SOURCE MATERIAL
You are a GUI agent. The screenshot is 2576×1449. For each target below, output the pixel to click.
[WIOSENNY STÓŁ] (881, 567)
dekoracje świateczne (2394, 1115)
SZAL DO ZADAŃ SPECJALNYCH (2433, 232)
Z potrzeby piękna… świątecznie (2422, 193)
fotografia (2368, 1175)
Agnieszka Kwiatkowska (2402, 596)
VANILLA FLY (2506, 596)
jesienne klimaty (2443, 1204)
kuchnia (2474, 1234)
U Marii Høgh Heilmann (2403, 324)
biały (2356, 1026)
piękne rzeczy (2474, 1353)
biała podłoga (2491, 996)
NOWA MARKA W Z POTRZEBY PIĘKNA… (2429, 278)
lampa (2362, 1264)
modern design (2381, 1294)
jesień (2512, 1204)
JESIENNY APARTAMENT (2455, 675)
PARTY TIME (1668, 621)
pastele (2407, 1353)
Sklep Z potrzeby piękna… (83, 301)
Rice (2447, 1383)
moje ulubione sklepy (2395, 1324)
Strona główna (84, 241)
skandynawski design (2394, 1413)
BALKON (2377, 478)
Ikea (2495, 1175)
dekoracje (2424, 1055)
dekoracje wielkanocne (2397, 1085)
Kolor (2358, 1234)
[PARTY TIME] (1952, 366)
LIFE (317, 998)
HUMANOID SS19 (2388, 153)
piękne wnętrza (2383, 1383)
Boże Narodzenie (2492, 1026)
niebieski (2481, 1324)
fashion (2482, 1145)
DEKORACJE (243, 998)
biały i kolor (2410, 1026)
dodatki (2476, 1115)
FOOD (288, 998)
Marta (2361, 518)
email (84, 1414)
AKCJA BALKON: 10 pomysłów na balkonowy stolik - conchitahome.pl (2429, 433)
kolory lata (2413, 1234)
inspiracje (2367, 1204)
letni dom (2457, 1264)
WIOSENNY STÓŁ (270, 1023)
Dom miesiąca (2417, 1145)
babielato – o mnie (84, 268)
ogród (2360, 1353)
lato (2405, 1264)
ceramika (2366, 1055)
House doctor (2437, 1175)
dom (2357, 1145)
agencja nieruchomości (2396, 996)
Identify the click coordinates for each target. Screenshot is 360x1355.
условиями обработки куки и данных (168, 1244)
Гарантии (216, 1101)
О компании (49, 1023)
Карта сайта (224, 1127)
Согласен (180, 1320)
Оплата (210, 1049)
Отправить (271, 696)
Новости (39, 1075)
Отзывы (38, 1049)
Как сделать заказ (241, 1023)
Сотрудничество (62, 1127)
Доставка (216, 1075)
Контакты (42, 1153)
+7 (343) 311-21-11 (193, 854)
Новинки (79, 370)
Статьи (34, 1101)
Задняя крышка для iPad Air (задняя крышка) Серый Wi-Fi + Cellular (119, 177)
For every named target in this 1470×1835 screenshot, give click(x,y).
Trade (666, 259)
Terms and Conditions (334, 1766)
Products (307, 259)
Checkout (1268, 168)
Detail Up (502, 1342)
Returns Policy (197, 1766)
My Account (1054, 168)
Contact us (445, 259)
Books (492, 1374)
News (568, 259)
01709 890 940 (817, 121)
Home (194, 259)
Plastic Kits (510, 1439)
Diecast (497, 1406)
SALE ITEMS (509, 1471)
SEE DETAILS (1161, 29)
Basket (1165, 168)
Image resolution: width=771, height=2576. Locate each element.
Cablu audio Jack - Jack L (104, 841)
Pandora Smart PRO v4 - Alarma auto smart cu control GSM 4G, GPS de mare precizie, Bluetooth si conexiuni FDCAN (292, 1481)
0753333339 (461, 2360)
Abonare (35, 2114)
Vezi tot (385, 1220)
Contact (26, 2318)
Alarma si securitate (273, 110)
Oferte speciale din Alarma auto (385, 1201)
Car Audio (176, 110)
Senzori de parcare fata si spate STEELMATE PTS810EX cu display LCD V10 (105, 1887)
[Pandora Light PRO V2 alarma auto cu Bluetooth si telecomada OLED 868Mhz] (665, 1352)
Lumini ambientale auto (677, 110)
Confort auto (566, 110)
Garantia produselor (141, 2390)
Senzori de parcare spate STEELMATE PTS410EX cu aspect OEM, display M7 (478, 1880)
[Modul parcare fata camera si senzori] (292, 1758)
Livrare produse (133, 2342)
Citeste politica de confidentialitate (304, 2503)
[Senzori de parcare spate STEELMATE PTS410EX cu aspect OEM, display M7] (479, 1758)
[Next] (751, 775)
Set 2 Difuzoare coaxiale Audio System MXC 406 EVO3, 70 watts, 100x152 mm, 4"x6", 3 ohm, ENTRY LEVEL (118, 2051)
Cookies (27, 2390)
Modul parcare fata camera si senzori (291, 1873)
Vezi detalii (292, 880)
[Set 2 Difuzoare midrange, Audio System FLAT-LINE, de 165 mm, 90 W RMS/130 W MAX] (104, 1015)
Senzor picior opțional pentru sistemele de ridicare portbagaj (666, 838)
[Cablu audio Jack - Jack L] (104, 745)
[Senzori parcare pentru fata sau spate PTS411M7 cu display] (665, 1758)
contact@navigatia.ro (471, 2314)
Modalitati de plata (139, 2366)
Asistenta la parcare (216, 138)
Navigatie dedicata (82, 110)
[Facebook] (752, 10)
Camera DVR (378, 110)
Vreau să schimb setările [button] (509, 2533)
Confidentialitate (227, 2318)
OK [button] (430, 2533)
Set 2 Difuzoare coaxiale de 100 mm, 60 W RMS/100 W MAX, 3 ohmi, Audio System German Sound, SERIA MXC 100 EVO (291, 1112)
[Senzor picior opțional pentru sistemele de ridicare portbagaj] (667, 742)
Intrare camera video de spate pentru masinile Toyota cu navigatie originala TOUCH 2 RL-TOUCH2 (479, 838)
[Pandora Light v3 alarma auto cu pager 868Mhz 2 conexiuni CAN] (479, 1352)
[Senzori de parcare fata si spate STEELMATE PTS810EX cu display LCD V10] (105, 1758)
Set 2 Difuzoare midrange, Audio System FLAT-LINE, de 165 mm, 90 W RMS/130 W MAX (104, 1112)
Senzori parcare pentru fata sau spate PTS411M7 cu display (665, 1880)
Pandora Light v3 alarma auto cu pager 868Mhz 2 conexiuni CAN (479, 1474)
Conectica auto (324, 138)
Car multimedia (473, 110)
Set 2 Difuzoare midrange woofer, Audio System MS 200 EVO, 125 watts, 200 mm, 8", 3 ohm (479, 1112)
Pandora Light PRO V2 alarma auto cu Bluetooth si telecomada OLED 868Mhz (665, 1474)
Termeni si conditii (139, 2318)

TASK GOAL
In the listing above, find each line with the word "target" and return it.

SOLUTION FOR THIS EXERCISE
You are a GUI agent. The screenshot is 2576×1449. For each target below, output the pixel to click.
Identify the click coordinates for each target. Screenshot is 360x1355.
For every named target in this 1470×1835 screenshot, give click(x,y).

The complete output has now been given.